河合塾の見解を見るかぎり、難化したような印象をもっていたが、出してきた予想平均点は62点で、例年並み。難易度は変わらないという予想であった。つまり、引っ掛け問題はあるが、基本問題も多く出ており、全体では平均点は変化なしということなのだろう。しかし、内訳を見れば、今回は正規分布型になると考えられる。僕自身は、物理に関しては、2つ山が分かれるのが通常であると考えている分(←偏見かもしれない)、こういう平均点付近に集まるような出題はあまり好きではない。しかし、センター試験が基礎事項を問う問題であるという趣旨には乗っていると思うので、とくに異論があるわけではない。
さて、ここ数日各種メディアでセンター試験の事後情報が色々と流れてきている。まず、試験開始時間が間違っていたところがいくつかあった点だ。日本中で行われているので仕方がないといえば仕方がないが、その当事者になってしまったときの生徒の気持ちはどんなものなのかと心配になってしまう。また、一部に、英語の時間が1分半ほど短かったというような記事もあった。遅くはじめたので延長しますというのはわかる話だが、短くされたのはかわいそうだ。センター側では希望者には再試で対応するということだが、そういう問題なのだろうか? そのようなことが起きた原因をしっかりと把握し、以後起こらないようにしっかり行動すべきだと思う。

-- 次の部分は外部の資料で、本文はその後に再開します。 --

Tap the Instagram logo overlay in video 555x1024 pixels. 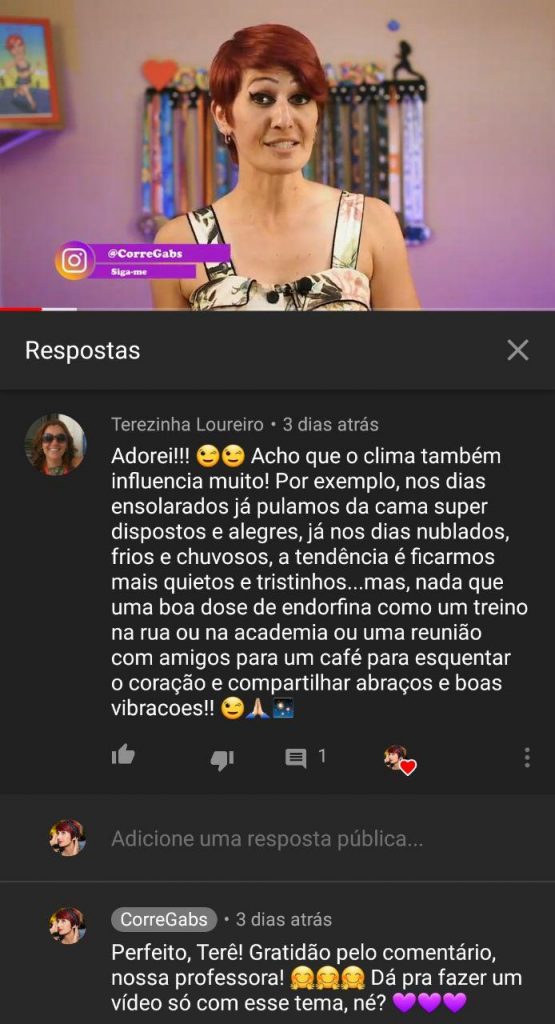click(74, 261)
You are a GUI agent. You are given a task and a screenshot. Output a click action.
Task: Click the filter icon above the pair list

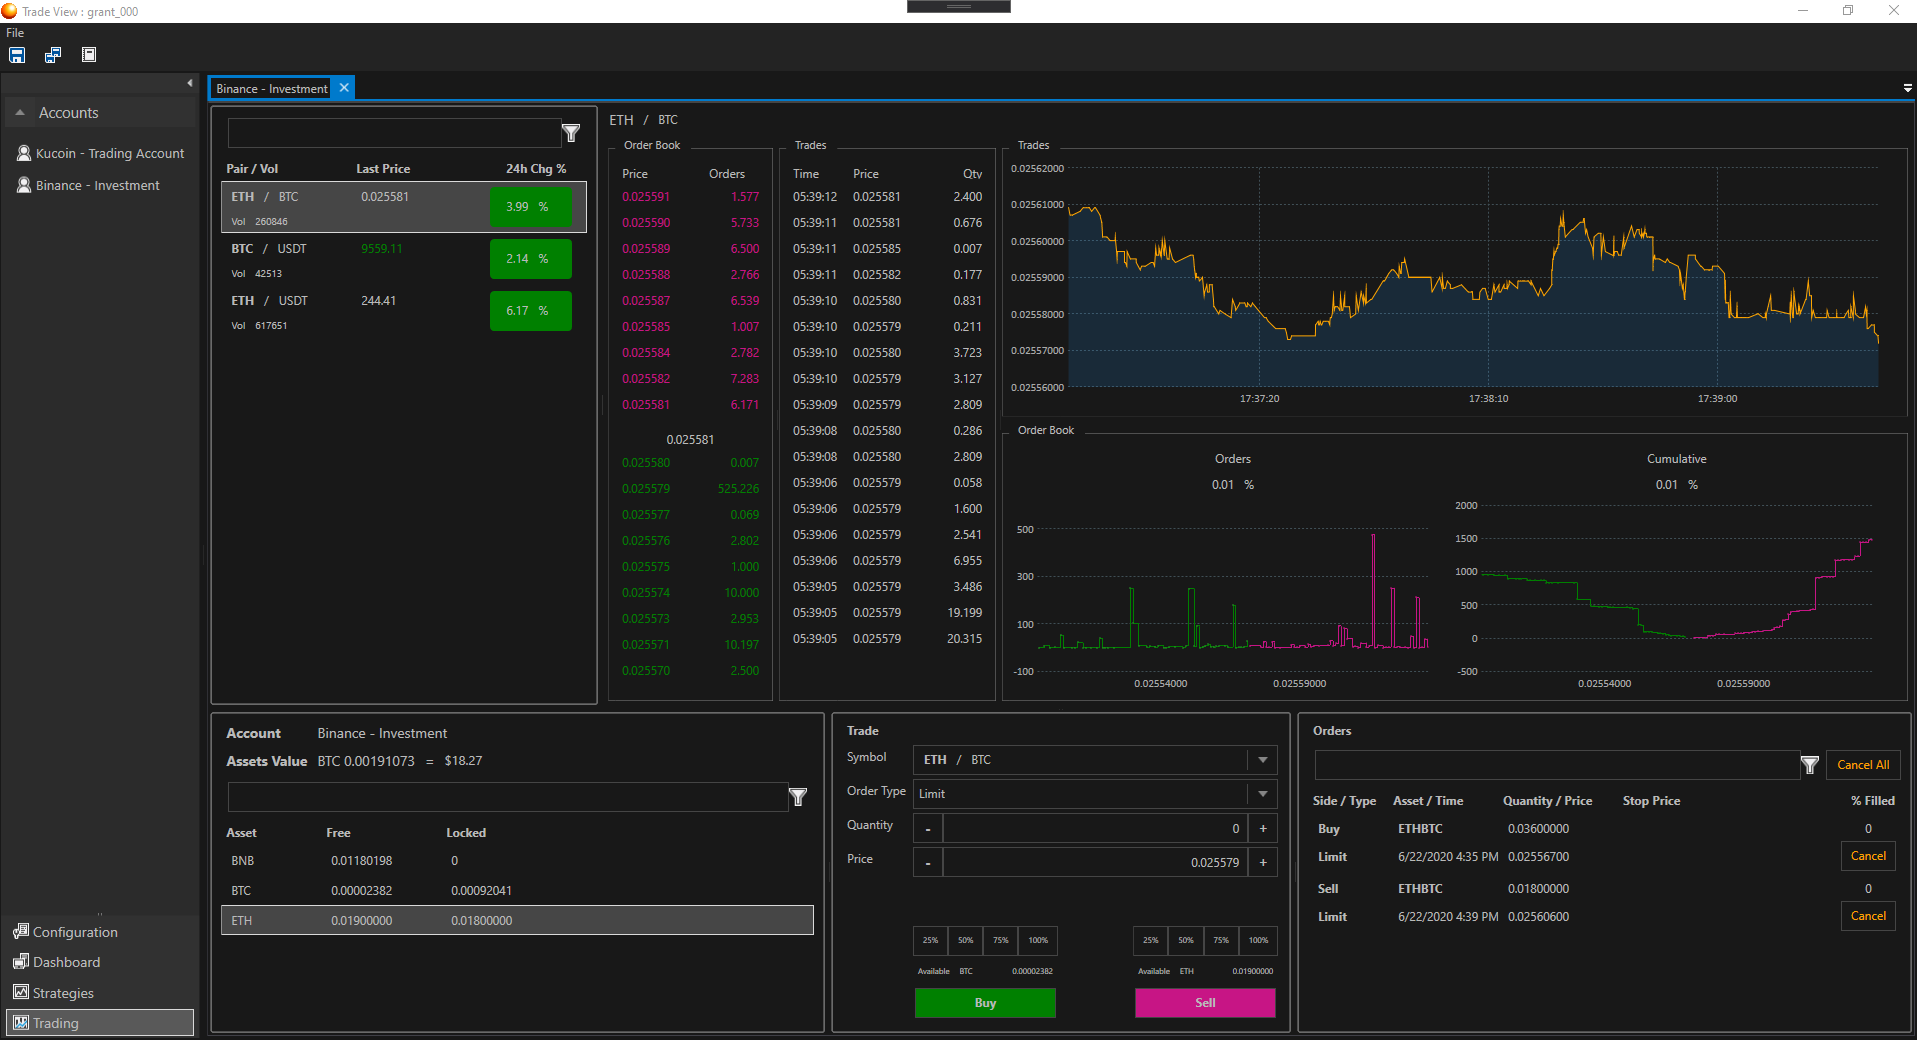point(571,133)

インターネット上では、前日に国語の問題の漏洩をほのめかすような書き込みが「2ちゃんねる」なる掲示板でなされたとか。関係者以外は知りえるはずのない情報であろうから、この点は今後追求されていると思う。国語の問題の一部に教科書で取り上げられている文章が出たというのは、今回が初めてなのではないだろうか。しかし、個人的には、それを出題ミスとするのはどうかと思う。有利不利と言う話になるかもしれないが、それはちがうと思う。良い文章であるから、教科書を書いた著者も採用したのだし、大学入試センター試験の出題者も採用しただけのことだ。大学入試センターが謝罪するようなものではないと思う。
共通一次試験のときの、基礎事項を確認するための一斉テストの本来の趣旨がこのところゆらいできているのではないだろうかと思う。国立大学の2次試験への「アシキリ」に使われたり、私立大学では自分の大学で試験をせず、センター試験の結果だけで合否を決める「センター利用」の入試などが一般化してきた。そういう背景もあるからか、基礎事項だけの確認問題であるべき大学入試センター試験は、その流れを持ちつつ同時に、大学入試問題としての振り落とす要素ももたねばならないというような状態に追い込まれているため、今日のような出題傾向になってきてしまったのではないかと僕は推測する。
来年は、新課程の高校生がセンター試験に臨む。英語ではリスニング試験が始まる。ここでセンター試験の方向性をしっかりと見据え、主張を持った試験にしてもらいたいものである。